12.11.2020 | aktual.: 02.03.2022 08:39
Zalogowani mogą więcej
Możesz zapisać ten artykuł na później. Znajdziesz go potem na swoim koncie użytkownika
Święto Niepodległości wyglądało w tym roku nieco inaczej niż w poprzednich latach. Wszystko za sprawą pandemii koronawirusa, który zbiera coraz większe żniwo w Polsce. Dlatego uroczystości z udziałem prezydenta nie były już tak huczne – za to nie zmieniło się jedno. Obok męża stanęła pierwsza dama. W brązowym płaszczu i wystającej spod niego kreacji w czarno-biały wzór zadała szyku. Oczywiście zasłoniła też twarz i usta maseczką.
Agata Duda – 11 listopada
Ale to nie stylizacja Kornhauser-Dudy przykuła uwagę. Tuż po oddaniu hołdu poległym żołnierzom pierwsza dama odjechała, choć uroczystość miała jeszcze trochę potrwać. Zgromadzeni warszawiacy mogli zastanawiać się, co takiego się stało, że prezydentowa musiała wyjść wcześniej.

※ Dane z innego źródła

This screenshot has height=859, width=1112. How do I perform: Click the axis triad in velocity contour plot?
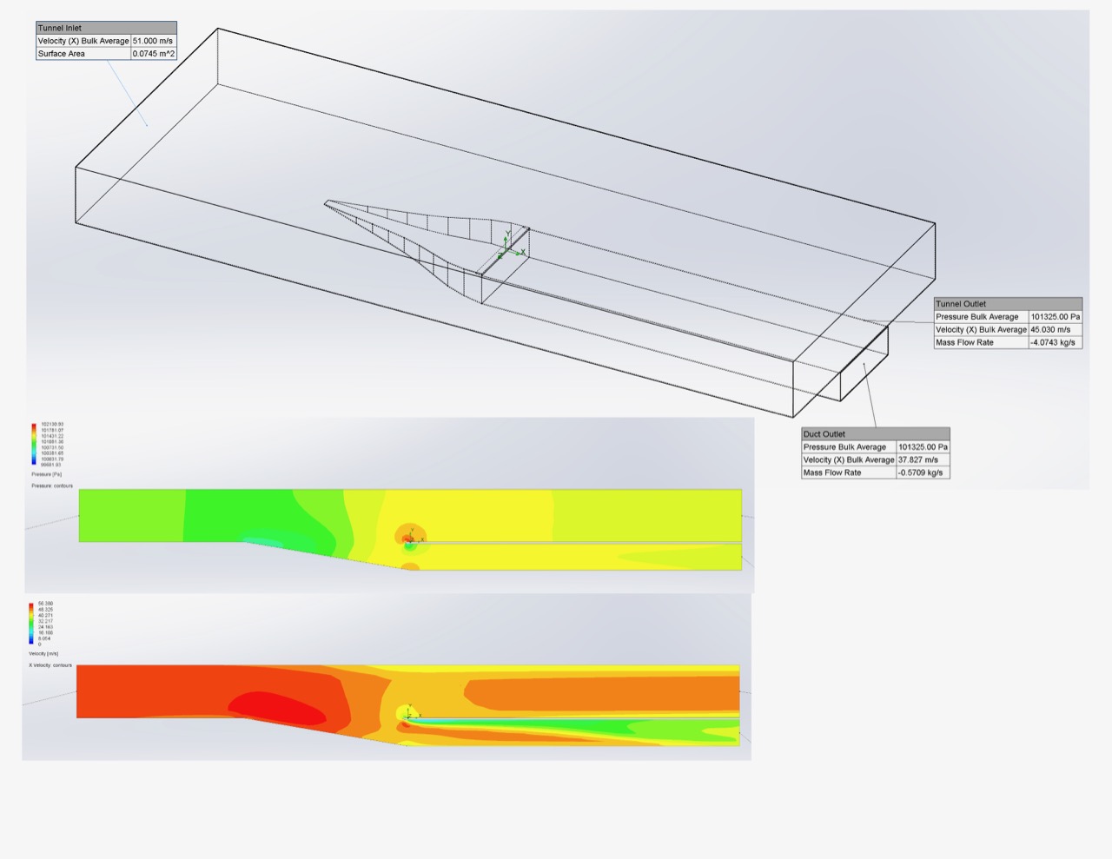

Odpowiedź znajduje się na profilach społecznościowych pierwszej damy. Miała ona bowiem istotny powód, żeby opuścić centrum stolicy. Okazało się nim spotkanie z kombatantkami i kombatantami, którym wręczyła upominki w ramach wdzięczności za ich poświęcenie dla kraju i walkę o wolność. Ten niezwykły moment został oczywiście uwieczniony – zdjęcia z wydarzenia można zobaczyć na Instagramie.

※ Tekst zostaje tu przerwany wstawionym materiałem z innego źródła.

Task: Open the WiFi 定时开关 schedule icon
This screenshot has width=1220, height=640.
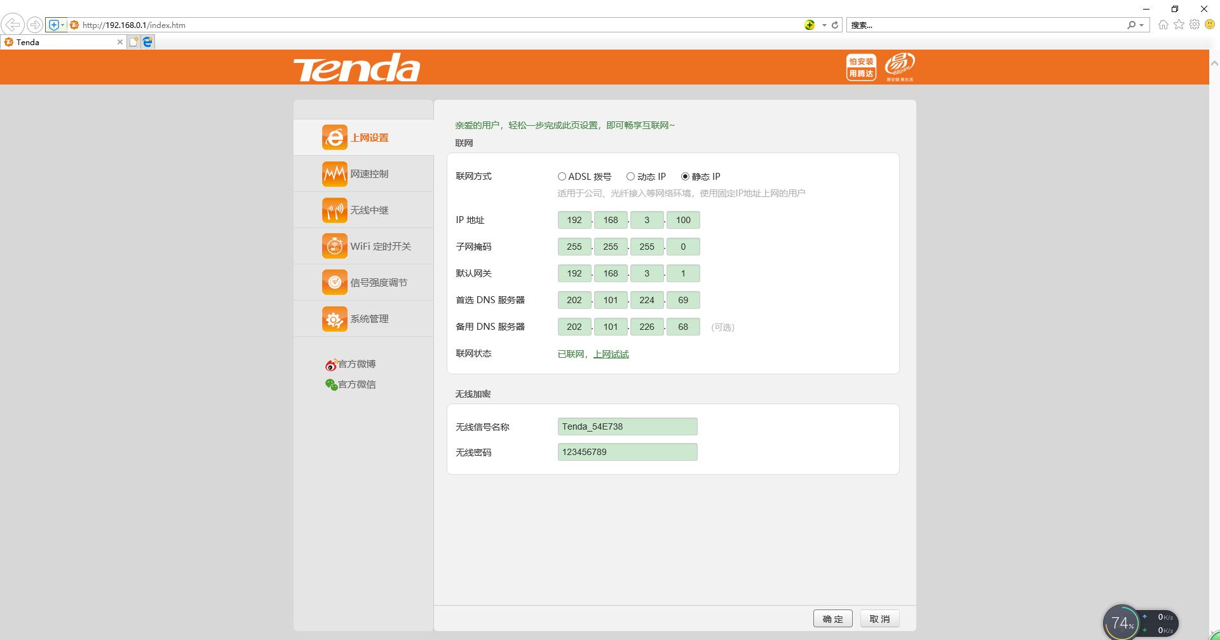Action: point(334,246)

Zobacz także: Podpalono mieszkanie na trasie Marszu Niepodległości. Hanna Lis widziała to z bliska
"Oni walczyli o naszą Wolność, my walczymy o Ich zdrowie. W Święto Niepodległości pamiętamy szczególnie o naszych Kombatantach. Dziękowaliśmy im razem z wolontariuszami w ramach akcji 'Obiady dla bohaterów'" – czytamy pod fotorelacją.
Pierwsza dama nie odniosła się w żaden sposób do zamieszek na ulicach Warszawy wywołanych podczas Marszu Niepodległości. W jego trakcie doszło m.in. podpalenia przypadkowego mieszkania i starć z policją. Komentarze pod postami Agaty Dudy zostały wyłączone.